The draft report’s authors write: “The authoritarian attitude with which the Mexican state wished to control social dissent created a spiral of violence which… led it to commit crimes against humanity, including genocide.”

They say they base their findings partly on declassified military, police and interior ministry documents and list for the first time the names of officers allegedly involved in the abuses.

[This] is a state of affairs reminiscent of Mexico’s past, when citizens were routinely shut out of civic participation by a government determined to keep them in the dark
Kate Doyle,
National Security Archive

The report says that units detained or summarily executed men and boys in villages suspected of links to rebel leader Lucio Cabanas.

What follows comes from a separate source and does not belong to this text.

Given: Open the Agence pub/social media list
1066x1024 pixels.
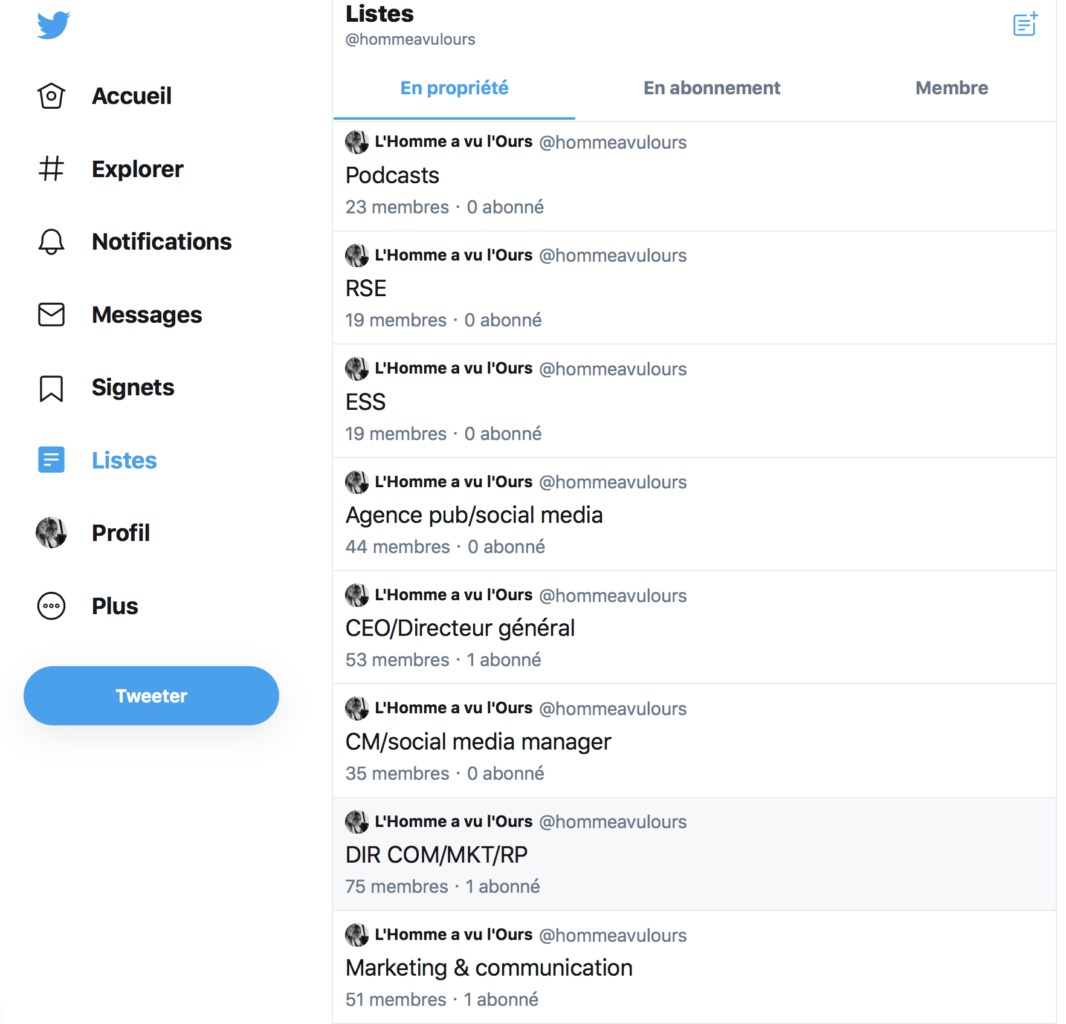Looking at the screenshot, I should click(x=694, y=515).
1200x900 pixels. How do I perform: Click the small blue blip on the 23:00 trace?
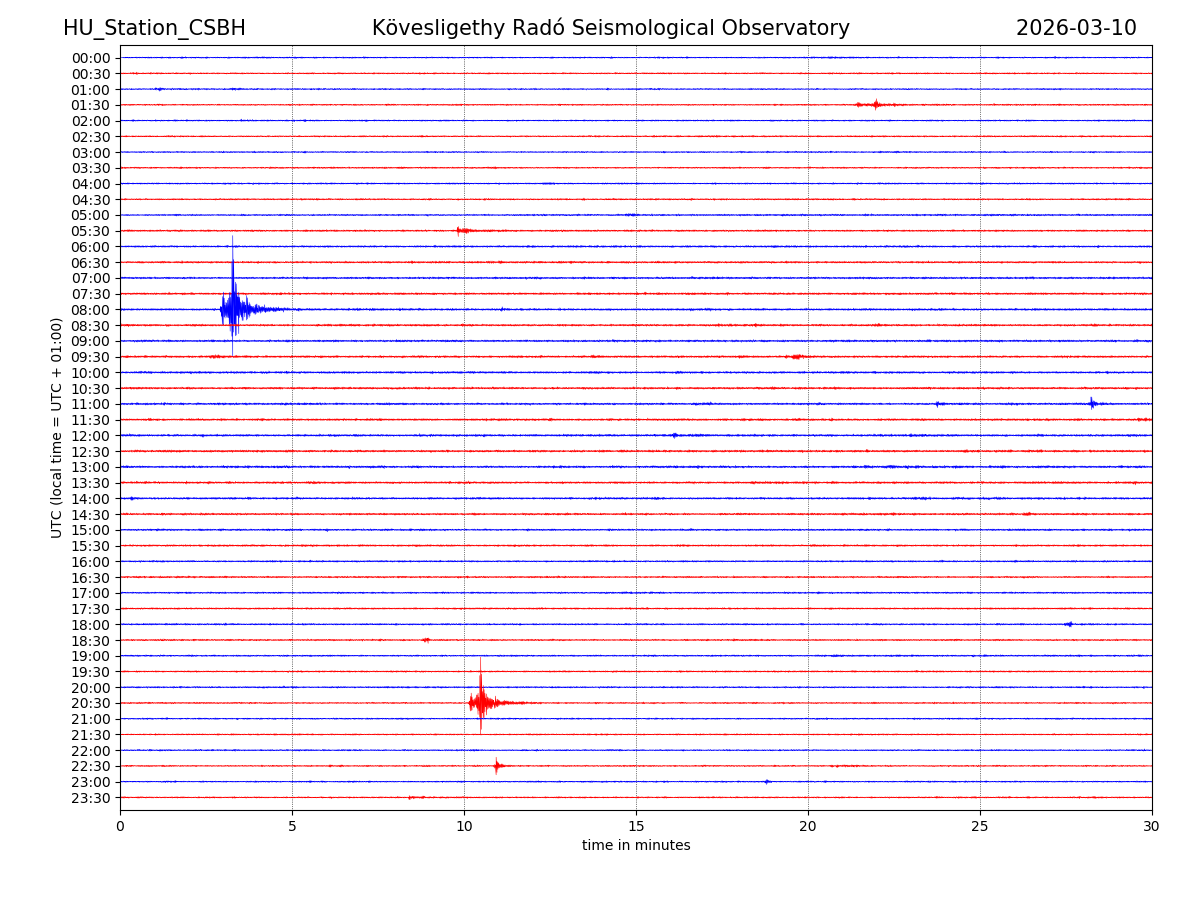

Detainees were forced to drink gasoline and tortured with beatings and electric shocks, it says.

Bodies of dozens of leftists were dumped in the Pacific Ocean during helicopter “death flights” from military bases in Acapulco and elsewhere.

Mr Fox set up an office in 2002 to probe possible human rights violations under the administrations of Presidents Diaz Ordaz (1964-70), Echeverria (1970-76) and Lopez Portillo (1976-82).

The office presented the report to the special prosecutor investigating past abuses on 15 December but it was not released.

The Washington-based National Security Archive, a research institute on international affairs, has posted what it says is the draft report on its website.

Kate Doyle, director of the archive’s Mexico Project, criticised the failure to make the report public.

“[This] is a state of affairs reminiscent of Mexico’s past, when citizens were routinely shut out of civic participation by a government determined to keep them in the dark,” she said.

The Mexican special prosecutor, Ignacio Carrillo Prieto, has said the draft report is biased and places too much blame on the military without pointing to the abuses committed by the rebels.

He says the president is to be given a revised version on Monday that will later be published.

Mr Carillo has tried unsuccessfully to bring genocide charges against Mr Echeverria for allegedly ordering a massacre of student protesters in 1968. The ex-president has denied any wrongdoing.